──────── Input for this task ────────
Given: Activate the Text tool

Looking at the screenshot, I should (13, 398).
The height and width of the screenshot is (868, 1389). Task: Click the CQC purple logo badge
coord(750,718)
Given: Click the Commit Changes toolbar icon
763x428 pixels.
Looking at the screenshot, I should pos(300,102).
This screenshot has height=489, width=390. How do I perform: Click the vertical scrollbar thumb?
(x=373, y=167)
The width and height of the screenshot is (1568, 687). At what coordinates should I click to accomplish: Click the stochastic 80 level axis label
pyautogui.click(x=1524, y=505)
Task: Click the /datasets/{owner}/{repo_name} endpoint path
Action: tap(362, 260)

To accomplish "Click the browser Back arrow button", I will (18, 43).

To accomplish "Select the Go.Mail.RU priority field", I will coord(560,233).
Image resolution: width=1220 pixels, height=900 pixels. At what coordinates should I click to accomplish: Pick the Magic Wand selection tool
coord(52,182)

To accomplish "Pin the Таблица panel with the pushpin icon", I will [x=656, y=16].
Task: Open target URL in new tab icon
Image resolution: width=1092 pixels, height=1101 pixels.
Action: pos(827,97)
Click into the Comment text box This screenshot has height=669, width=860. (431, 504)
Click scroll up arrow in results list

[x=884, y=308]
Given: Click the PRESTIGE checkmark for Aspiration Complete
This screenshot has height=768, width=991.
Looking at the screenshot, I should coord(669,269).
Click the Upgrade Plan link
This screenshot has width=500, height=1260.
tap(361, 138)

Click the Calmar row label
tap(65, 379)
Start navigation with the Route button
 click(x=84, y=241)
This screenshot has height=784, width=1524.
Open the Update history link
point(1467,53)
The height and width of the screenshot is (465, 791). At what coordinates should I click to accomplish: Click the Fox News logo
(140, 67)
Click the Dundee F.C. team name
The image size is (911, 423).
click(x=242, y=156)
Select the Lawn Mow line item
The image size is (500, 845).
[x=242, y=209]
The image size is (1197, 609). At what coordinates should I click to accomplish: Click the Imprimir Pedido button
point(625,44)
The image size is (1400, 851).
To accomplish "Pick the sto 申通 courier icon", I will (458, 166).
────────
◆ **Exercise requirements**
The records above must be retyped in full, exactly as written.

◆ **Exercise response**
Given: Activate the Text tool

Looking at the screenshot, I should (13, 398).
The height and width of the screenshot is (868, 1389). Task: Click the CQC purple logo badge
coord(750,718)
Given: Click the Commit Changes toolbar icon
763x428 pixels.
Looking at the screenshot, I should pos(300,102).
This screenshot has height=489, width=390. How do I perform: Click the vertical scrollbar thumb?
(x=373, y=167)
The width and height of the screenshot is (1568, 687). At what coordinates should I click to accomplish: Click the stochastic 80 level axis label
pyautogui.click(x=1524, y=505)
Task: Click the /datasets/{owner}/{repo_name} endpoint path
Action: tap(362, 260)

To accomplish "Click the browser Back arrow button", I will (18, 43).

To accomplish "Select the Go.Mail.RU priority field", I will coord(560,233).
Image resolution: width=1220 pixels, height=900 pixels. At what coordinates should I click to accomplish: Pick the Magic Wand selection tool
coord(52,182)

To accomplish "Pin the Таблица panel with the pushpin icon", I will [x=656, y=16].
Task: Open target URL in new tab icon
Image resolution: width=1092 pixels, height=1101 pixels.
Action: pos(827,97)
Click into the Comment text box This screenshot has height=669, width=860. (431, 504)
Click scroll up arrow in results list

[x=884, y=308]
Given: Click the PRESTIGE checkmark for Aspiration Complete
This screenshot has height=768, width=991.
Looking at the screenshot, I should coord(669,269).
Click the Upgrade Plan link
This screenshot has width=500, height=1260.
tap(361, 138)

Click the Calmar row label
tap(65, 379)
Start navigation with the Route button
 click(x=84, y=241)
This screenshot has height=784, width=1524.
Open the Update history link
point(1467,53)
The height and width of the screenshot is (465, 791). At what coordinates should I click to accomplish: Click the Fox News logo
(140, 67)
Click the Dundee F.C. team name
The image size is (911, 423).
click(x=242, y=156)
Select the Lawn Mow line item
The image size is (500, 845).
[x=242, y=209]
The image size is (1197, 609). At what coordinates should I click to accomplish: Click the Imprimir Pedido button
point(625,44)
The image size is (1400, 851).
To accomplish "Pick the sto 申通 courier icon", I will (458, 166).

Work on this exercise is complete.